### Document text
The argument should properly be based on whether or not there has been a discovery. My amendment is designed to secure that. If it is accepted, the position would be that the inspector would claim to have made a discovery; he would notify the taxpayer; the taxpayer could appeal to the commissioners on the basis that the claim did not constitute discovery at all and the issue could be argued out on that basis. The inspector could then, if the appellant failed, go ahead and make the assessment. I think that would be a more logical way of dealing with the position. I ask the Minister to accept the amendment. I do not see that there can be any serious objection to it.

First of all, the section deals with a case where the inspector discovers additional evidence and where he believes that the taxpayer was wrongly assessed—usually, of course, too lowly assessed—and makes an additional assessment. The Deputy believes that the taxpayer should, first of all, have an appeal on the question of discovery. If there is no discovery, he has no legal right to make an assessment. The Deputy's amendment would, I think, make things a bit more complicated. If the taxpayer is appealing under the Bill as it stands, he can have the question of discovery tried first. He can put it to the Special Commissioners that there was no discovery and, if they agree, the case is thrown out. Is it not better that at the same sitting the further point is tried, namely, whether the discovery is in order? Then it is argued, if there is discovery, as to whether or not the amount assessed is correct. If the section is left as it is, both matters can be tried at the one sitting. If I accept the Deputy's amendment, however, there will have to be two sittings. If the taxpayer loses on the discovery point, then there will have to be another sitting to argue the assessment. If the taxpayer is beaten on the discovery point, I think it is just as well that the other case should follow immediately.

But the fact that an assessment has been made tends to prejudice the situation to some extent. The taxpayer is no longer arguing that there was or was not a discovery. He is arguing against the amount, or correctness, of the assessment. I do not think the Minister quite conveys to the House the procedure that would take place in a case like that. If what he says is true, he has a point; but, as far as I know, what actually occurs is that the taxpayer goes in on appeal against an assessment and he must lead the argument. He must advance the reasons why the assessment is excessive, or should not be made, before the inspector says anything at all about discovery. I do not care how the position is achieved so long as the first argument is based on whether or not there is discovery, the details of which are fully known to the taxpayer before ever he is asked to argue.

### What to do
Answer these questions using the debate on tax assessments.
1. Under the proposed amendment, to whom could the taxpayer appeal on the basis that the claim did not constitute discovery?
2. How many sittings does the Minister say there would have to be if he accepted the amendment?
3. In the last passage, who must lead the argument when going in on appeal against an assessment?
The lines after this point are separate material and have no connection to the debate on tax assessments.

### Available data
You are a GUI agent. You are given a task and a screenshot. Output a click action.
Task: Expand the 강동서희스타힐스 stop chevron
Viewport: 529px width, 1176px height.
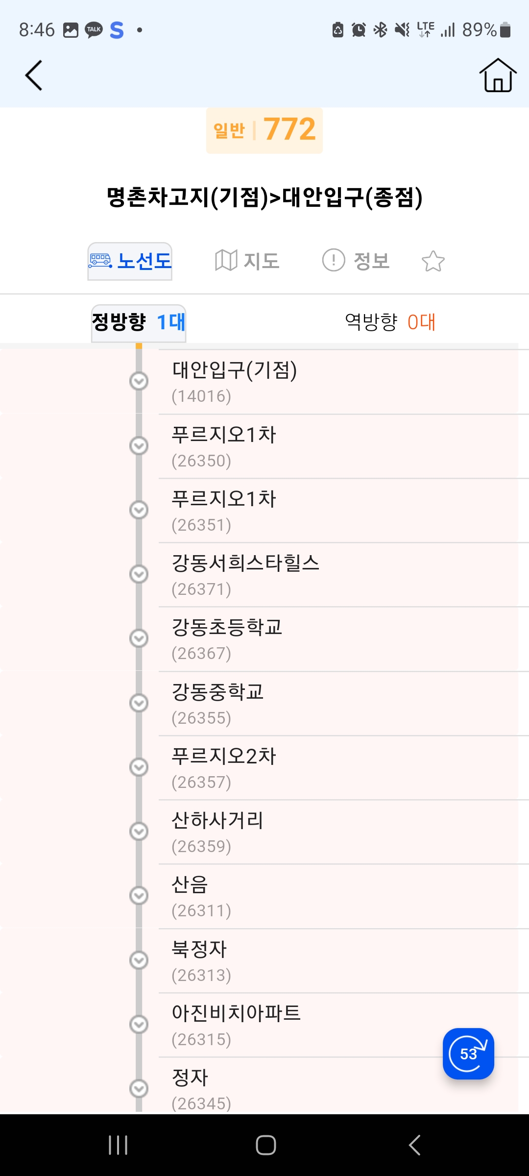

### Exercise output
1. The commissioners.
2. Two.
3. The taxpayer.